O mesmo, acrescenta, se aplica para o sistema “S”, “já que possuem a mesma base de cálculo das contribuições previdenciárias”. O juiz ainda cita na sentença decisões do Superior Tribunal de Justiça (STJ) que excluíram a contribuição previdenciária patronal sobre gastos com plano de saúde (REsp 1602619).

A decisão, segundo Gustavo Rezende Mitne, que assessora a empresa no processo, é um importante precedente, principalmente para as grandes empresas, com bons valores a receber. Para ele, a tese tem grande força por haver previsão expressa de que não incide contribuição sobre valores pagos por planos de saúde. A dificuldade, no entanto, segundo Mitne, é o cumprimento de todas as obrigações legais e acessórias para tal recuperação, quando houver decisão definitiva.

No Rio de Janeiro, a 8ª Vara Cível também concedeu a uma empresa de empreendimentos imobiliários, por meio de liminar, o direito de não incluir na base de cálculo da contribuição previdenciária patronal (artigo 22 da Lei 8.212) os valores descontados de seus empregados a título de assistência médica e odontológica. A decisão é do juiz federal substituto Márcio de França Moreira (processo nº 1006562-61.2019.4.01.3400).

O advogado Chede Suaiden, do Bichara Advogados, afirma que esse caminho ao Judiciário ganhou ainda mais força após a edição da Solução de Consulta Cosit n°4, de 2019. A norma estabeleceu que o valor descontado do trabalhador referente ao auxílio-alimentação faz parte de sua remuneração e não pode ser excluído da base de cálculo das contribuições previdenciárias, independentemente do tratamento dado à parcela suportada pela empresa.

Para o advogado, esse entendimento acendeu um sinal de alerta sobre a discussão sobre os valores pagos a título de coparticipação em plano de saúde. Contudo, Suaiden entende que há grandes chances no Judiciário para a tese sobre a exclusão do cálculo das contribuições previdenciárias de todos os valores descontados em folha que não tratam de remuneração. Além do plano de saúde, o que se paga de vale-refeição e vale-transporte.
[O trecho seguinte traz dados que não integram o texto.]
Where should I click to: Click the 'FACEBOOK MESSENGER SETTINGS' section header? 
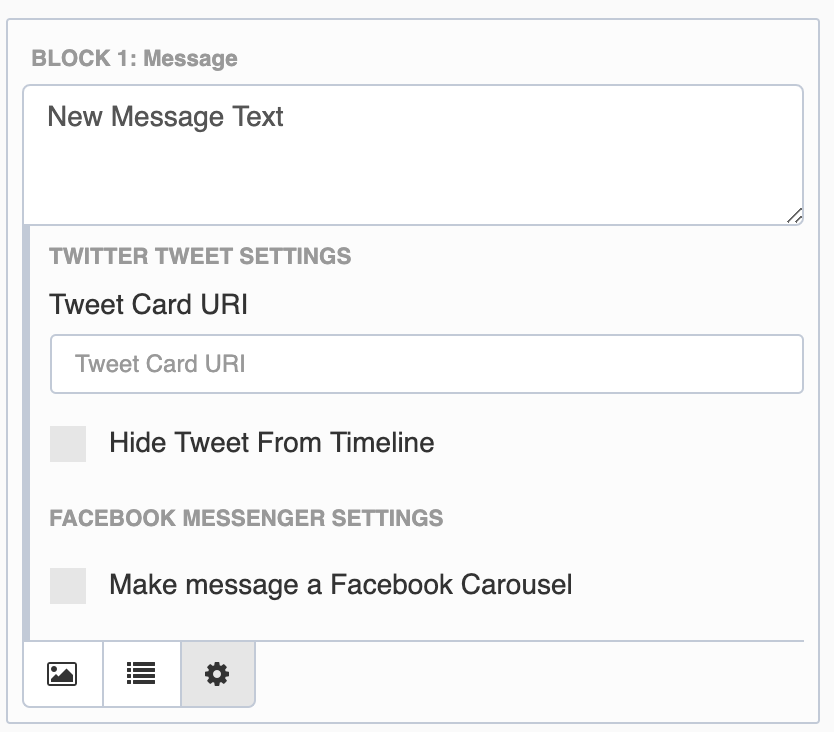tap(246, 518)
Procurada pelo Valor, a Receita Federal preferiu não se manifestar. A Procuradoria-Geral da Fazenda Nacional (PGFN) informa, por nota, que “a Fazenda Nacional compreende que peculiaridades do sistema de coparticipação, em que a parcela paga pelo empregado é descontada da sua própria remuneração, impedem o reconhecimento da hipótese de não incidência pleiteada pelo contribuinte no caso em comento, não abarcada, especificamente, nem pela legislação que rege a matéria nem pelas decisões do STJ mencionadas na sentença”.